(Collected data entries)
********************
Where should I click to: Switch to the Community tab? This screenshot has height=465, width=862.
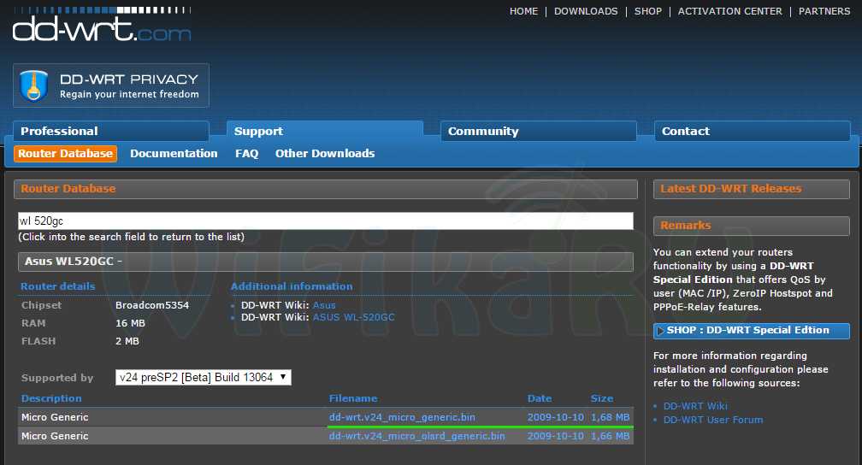click(x=538, y=132)
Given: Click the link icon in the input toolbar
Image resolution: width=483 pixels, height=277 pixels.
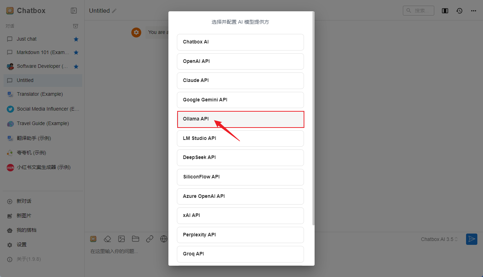Looking at the screenshot, I should tap(150, 239).
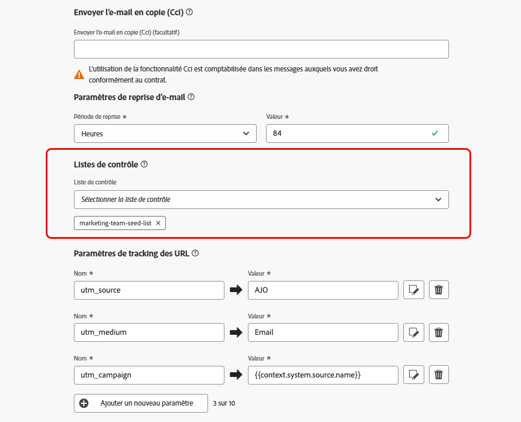Delete the utm_campaign parameter
Viewport: 521px width, 422px height.
click(439, 375)
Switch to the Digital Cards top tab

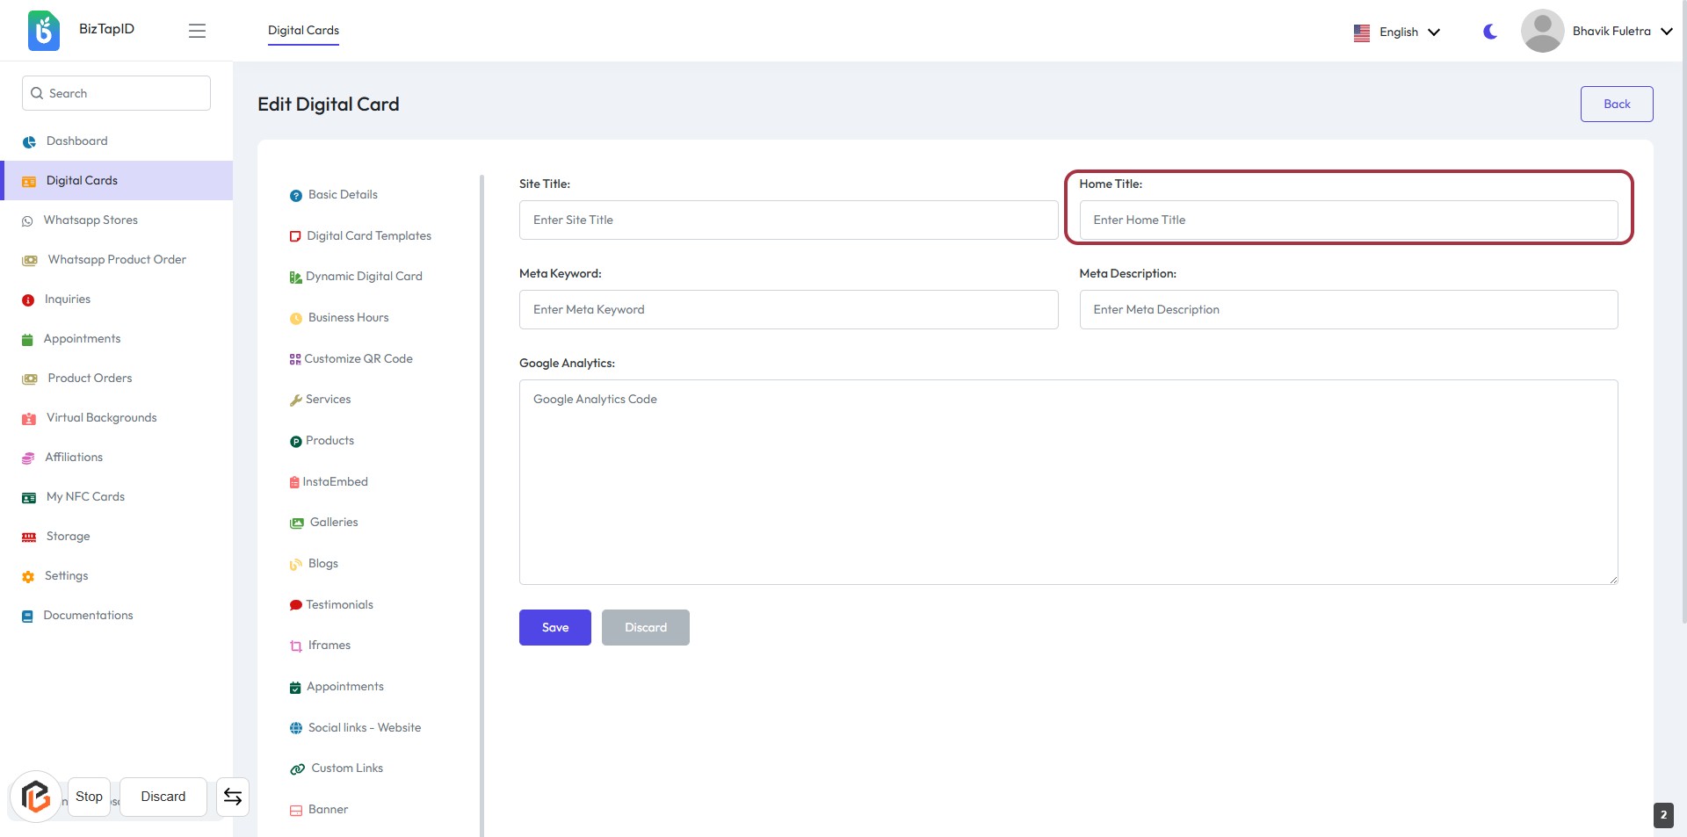pos(303,31)
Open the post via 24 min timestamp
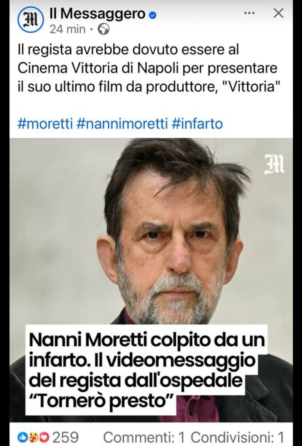 [x=68, y=30]
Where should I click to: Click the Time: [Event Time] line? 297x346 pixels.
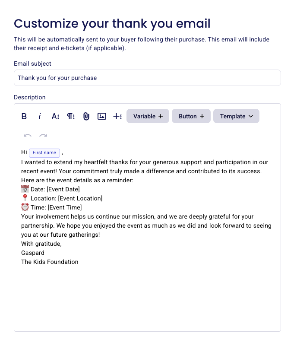point(56,207)
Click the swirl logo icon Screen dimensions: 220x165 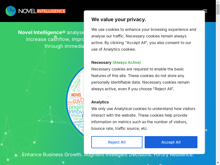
********************
▶ _About this task_
Please leave out the pictures while you copy exactly the lines from the one containing "Where should I click to: Click" through the end of the records.

▶ _Exercise output_
Where should I click to: Click the Time: [Event Time] line? 297x346 pixels.
point(56,207)
Click the swirl logo icon Screen dimensions: 220x165 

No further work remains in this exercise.